TASK: In the text below on Beethoven and Anton Steiner, during which years did Steiner head the Association of Art, Book and Music Dealers in Vienna?

In the finale, marked Allegro con brio, Beethoven not only breaks all previous symphonic speed limits, but plays with rhythm in a radical new way, frequently emphasizing the second beat in the movement’s two-beat measures. And again he builds the coda on a compulsively repeated bass line, a pair of notes that work down through a chromatic sequence until they reach the dominant of the home key and the note just below, points of maximum tension, waiting for resolution to the tonic, the home key. Spanning fifty-nine measures, this wild musical ride arrives at one of the most satisfying, positive conclusions in the orchestral literature. _ _ _ _ _ _ _ _ _

Anton Steiner was a boy chorister with marked musical talent, but on finishing school he began his career as a law clerk and then secretary to the director of the Vienna Hoftheater before becoming managing director of a publishing and lithography firm. From 1812 to 1837 he headed the Association of Art, Book and Music Dealers in Vienna, and from 1828 until his death he was a performing member of the Vienna Musikverein. Steiner’s firm published the first editions of many of Beethoven’s works and his shop became a popular place for Beethoven and his friends to meet.

INFORMATION SUPPLIED:
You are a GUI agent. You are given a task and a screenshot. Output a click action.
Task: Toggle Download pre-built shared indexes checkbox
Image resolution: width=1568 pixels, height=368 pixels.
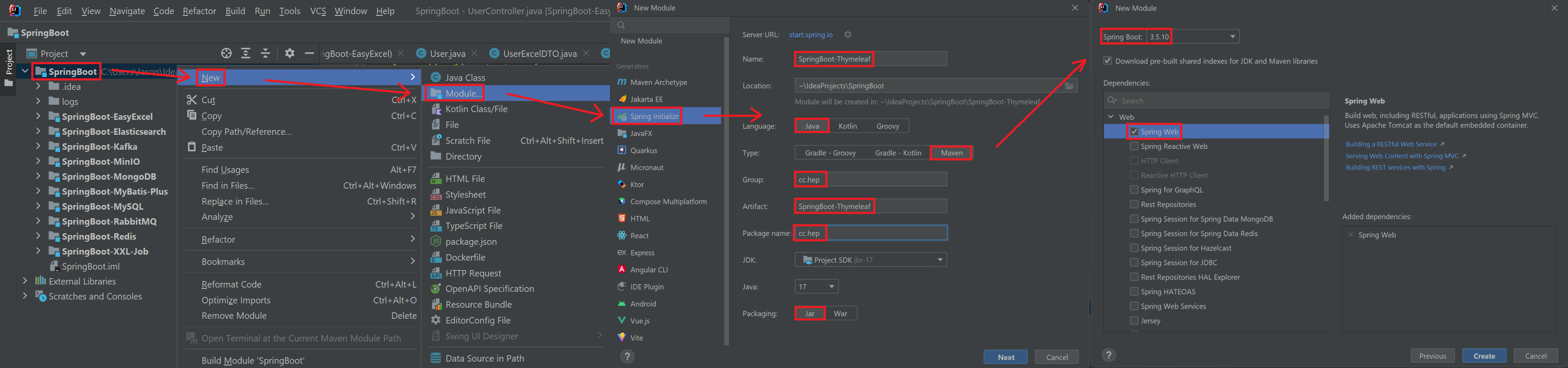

---

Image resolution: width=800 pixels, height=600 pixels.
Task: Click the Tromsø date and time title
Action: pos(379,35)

--

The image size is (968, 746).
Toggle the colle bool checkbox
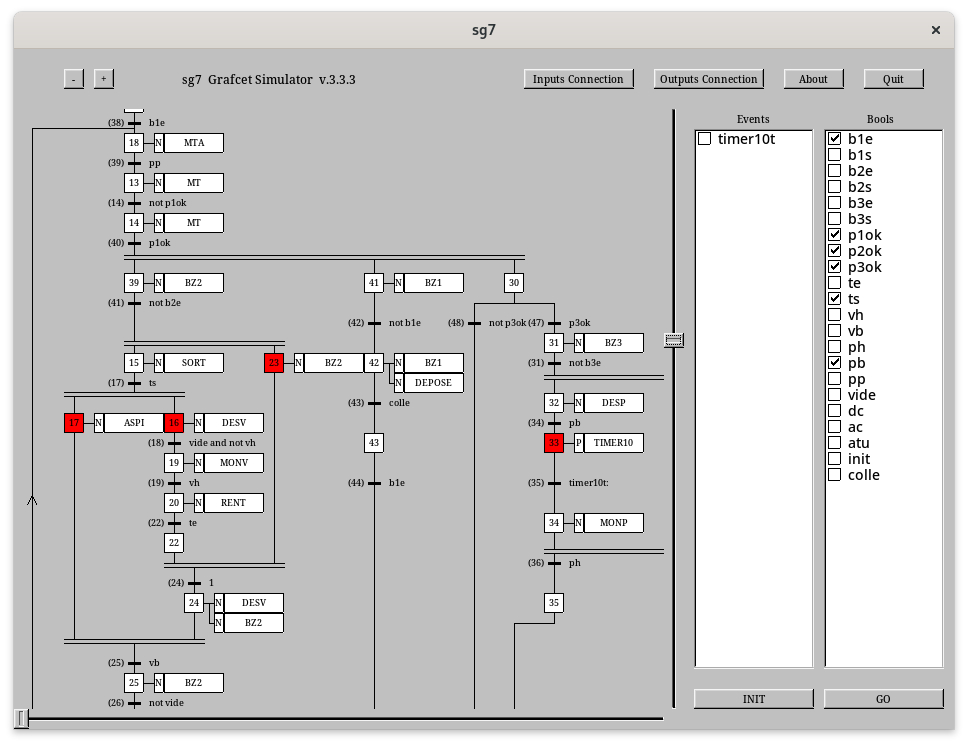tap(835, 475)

SOLUTION FOR THIS TASK: From 1812 to 1837.